Впрочем, в финансовом бизнесе паранойя часто оказывается более надежным советчиком, чем оптимизм. Даже если это паранойя по отношению к друзьям.
Глава 25
Правда и ложь
Организовать слежку за одним из самых известных людей Нью-Йорка — задача, требующая определенной изобретательности. Нельзя просто поставить человека с газетой на углу улицы, когда объект наблюдения знаком половине финансового квартала и имеет привычку замечать детали.
— О’Мэлли, — сказал я, вызвав ирландца в свой кабинет на следующее утро после встречи в клубе, — мне нужна твоя помощь в деликатном вопросе.
О’Мэлли был одним из тех людей, которые умеют растворяться в толпе, несмотря на внушительные габариты. Бывший докер, ставший моим неофициальным начальником службы безопасности, он обладал удивительной способностью быть незаметным, когда это требовалось.
— Слежка? — он сразу понял, о чем речь. — За кем?
— За Барнардом Барухом.
О’Мэлли присвистнул:
— Серьезная мишень, босс. А что конкретно нужно знать?
— С кем встречается, куда ездит, кто его посещает. Особенно интересуют европейцы. Высокий мужчина лет сорока пяти, седеющие волосы, дорогая одежда. Возможно, представляется как мистер Вольф.
— Сколько людей можно задействовать?
— Троих. Если больше, привлечем внимание. Меньше — упустим детали. Работать в сменах, дневное наблюдение — обязательно. И, О’Мэлли, никакой самодеятельности. Только наблюдение и фиксация.
Первые результаты пришли уже к вечеру. О’Мэлли явился с блокнотом, исписанным его размашистым почерком.
— Интересный был день у мистера Баруха, — сказал он, устраиваясь в кресле напротив моего стола. — Утром обычные дела — офис, встречи с клиентами, обед в «Уолдорф-Астории» с сенатором из банковской комиссии.
— А потом?
— А потом стало любопытно. В три часа дня к его офису подъехал черный «Паккард», тот самый, который вы видели раньше. Из машины вышел мужчина, подходящий под ваше описание.
Я почувствовал, как учащается пульс. Значит, контакт состоялся. Быстрее, чем я ожидал.
— Сколько времени продлилась встреча?
— Тридцать семь минут. Мой человек засек по часам. Европеец вышел с портфелем, тем же, с которым пришел, но Джонни заметил, что портфель выглядел более полным.

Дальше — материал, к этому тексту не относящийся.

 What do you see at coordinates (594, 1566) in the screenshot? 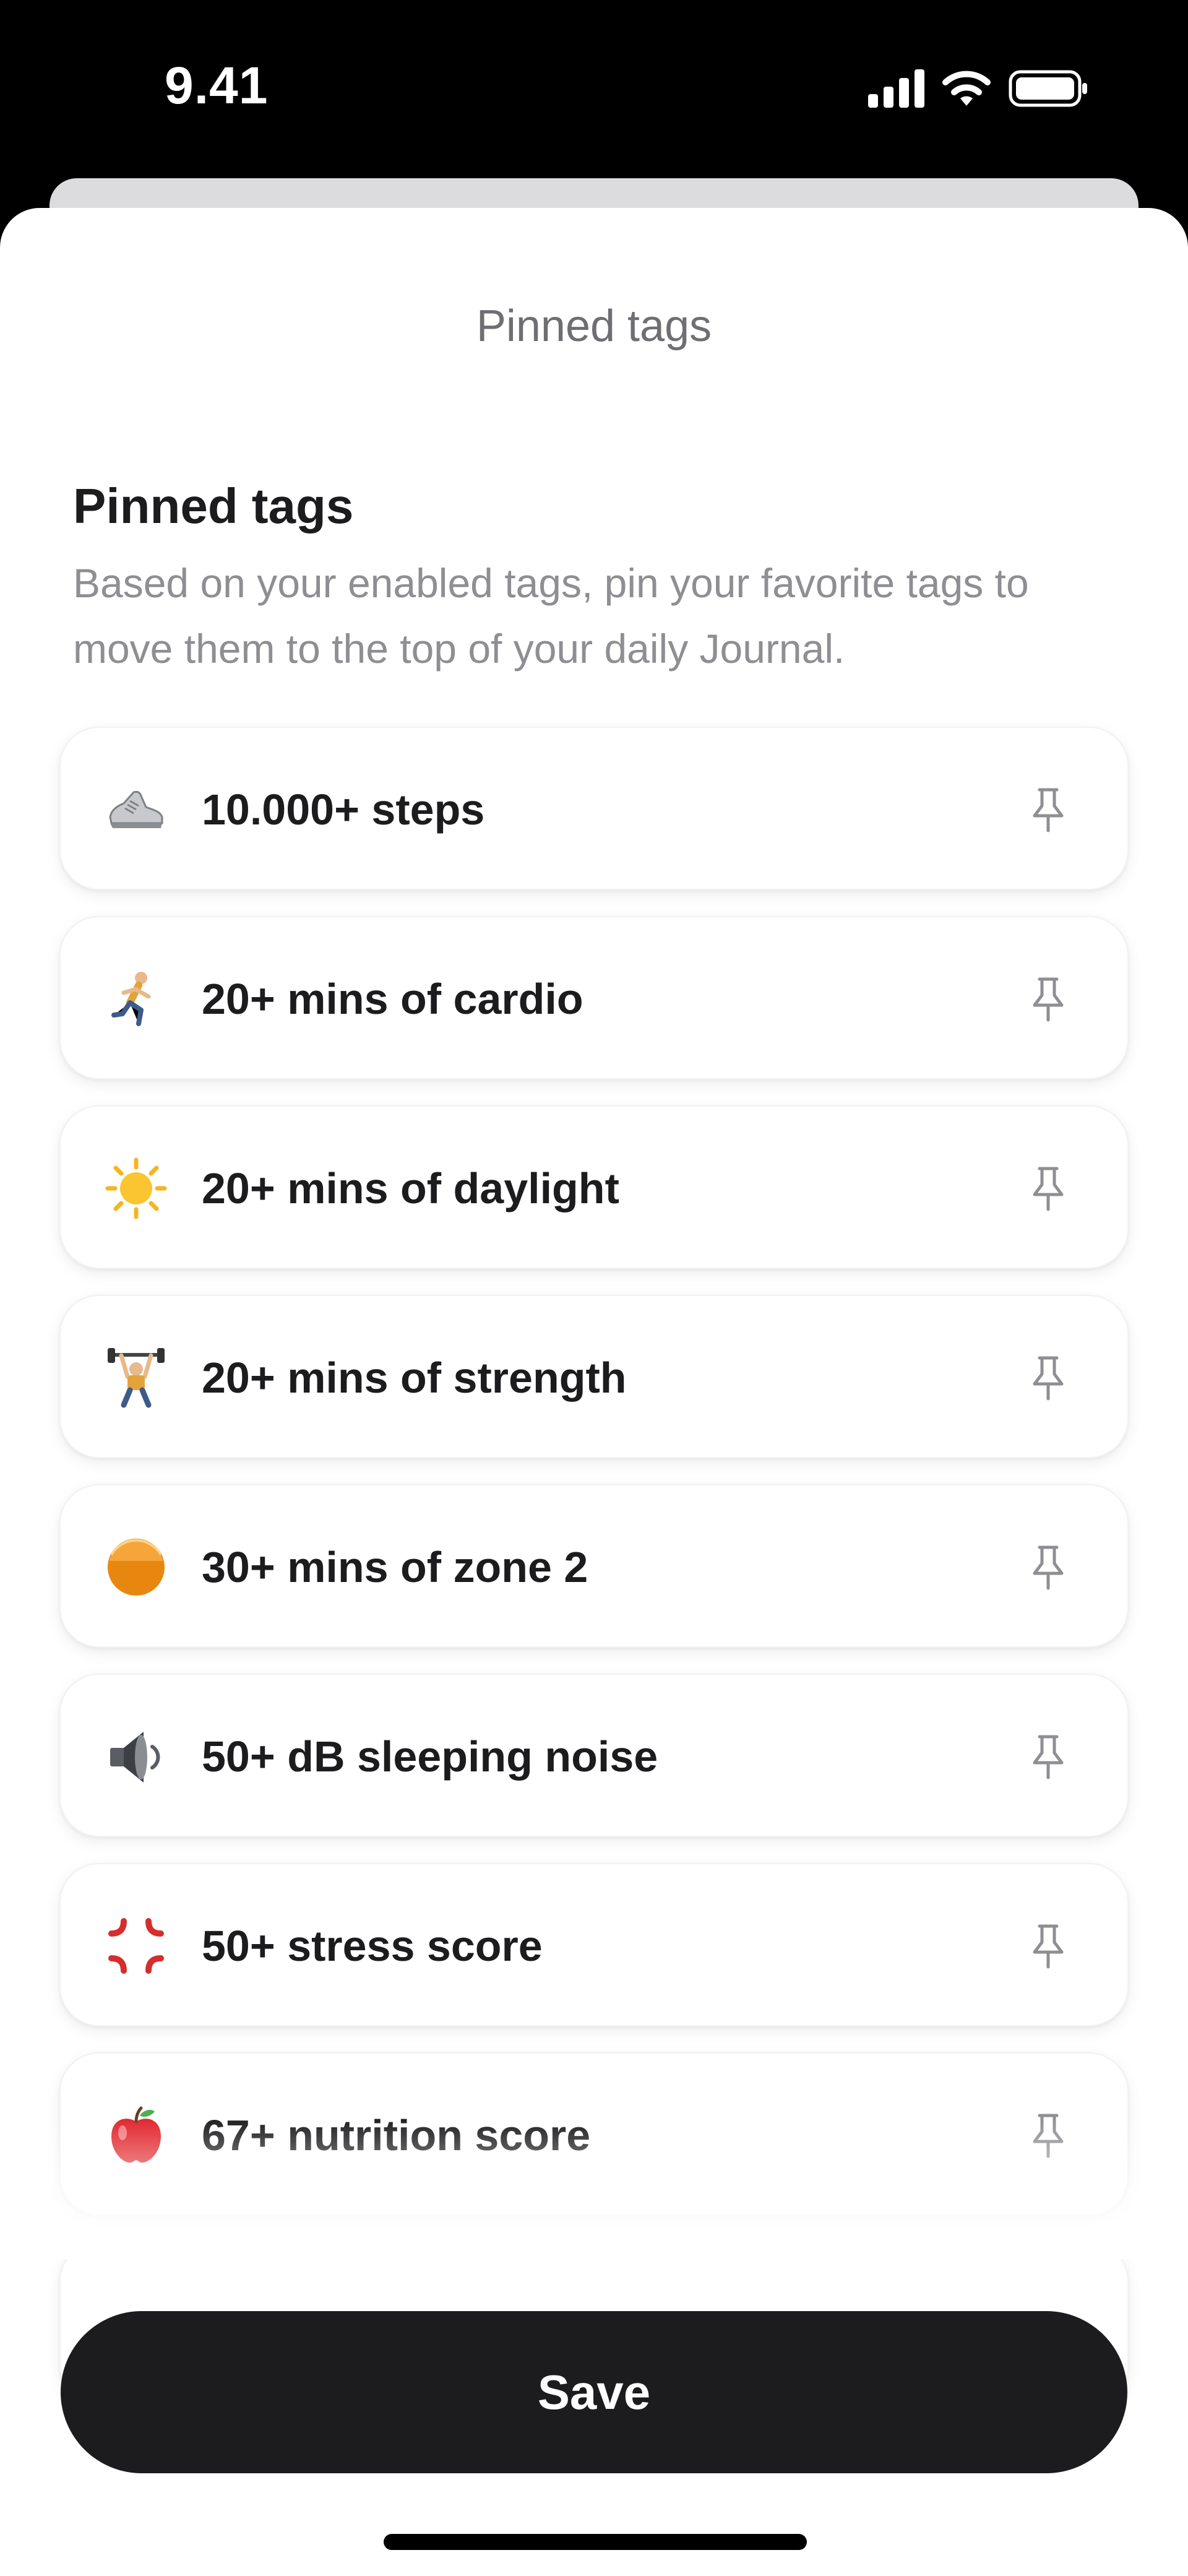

Классический способ передачи документов. Приходишь с пустым портфелем, уходишь с полным. Или наоборот, в зависимости от направления передачи информации.
— А поведение Баруха после встречи?
— Тут становится еще интереснее. Через час после отъезда европейца Барух покинул офис и поехал не домой, а в Western Union на Бродвее. Отправил телеграмму. Мой человек не смог подобраться достаточно близко, чтобы прочитать текст, но видел, что адрес международный.
Телеграмма в Европу сразу после встречи с возможным агентом альянса. Совпадение выглядело слишком подозрительным, чтобы им быть.
На следующий день картина повторилась с небольшими вариациями. О’Мэлли доложил о второй встрече, на этот раз в отеле «Астор», в приватном обеденном зале.
— Та же длительность? — спросил я.
— Чуть дольше. Сорок пять минут. И на этот раз мой человек заметил кое-что еще. Когда европеец уходил, он нес не только портфель, но и свернутые чертежи.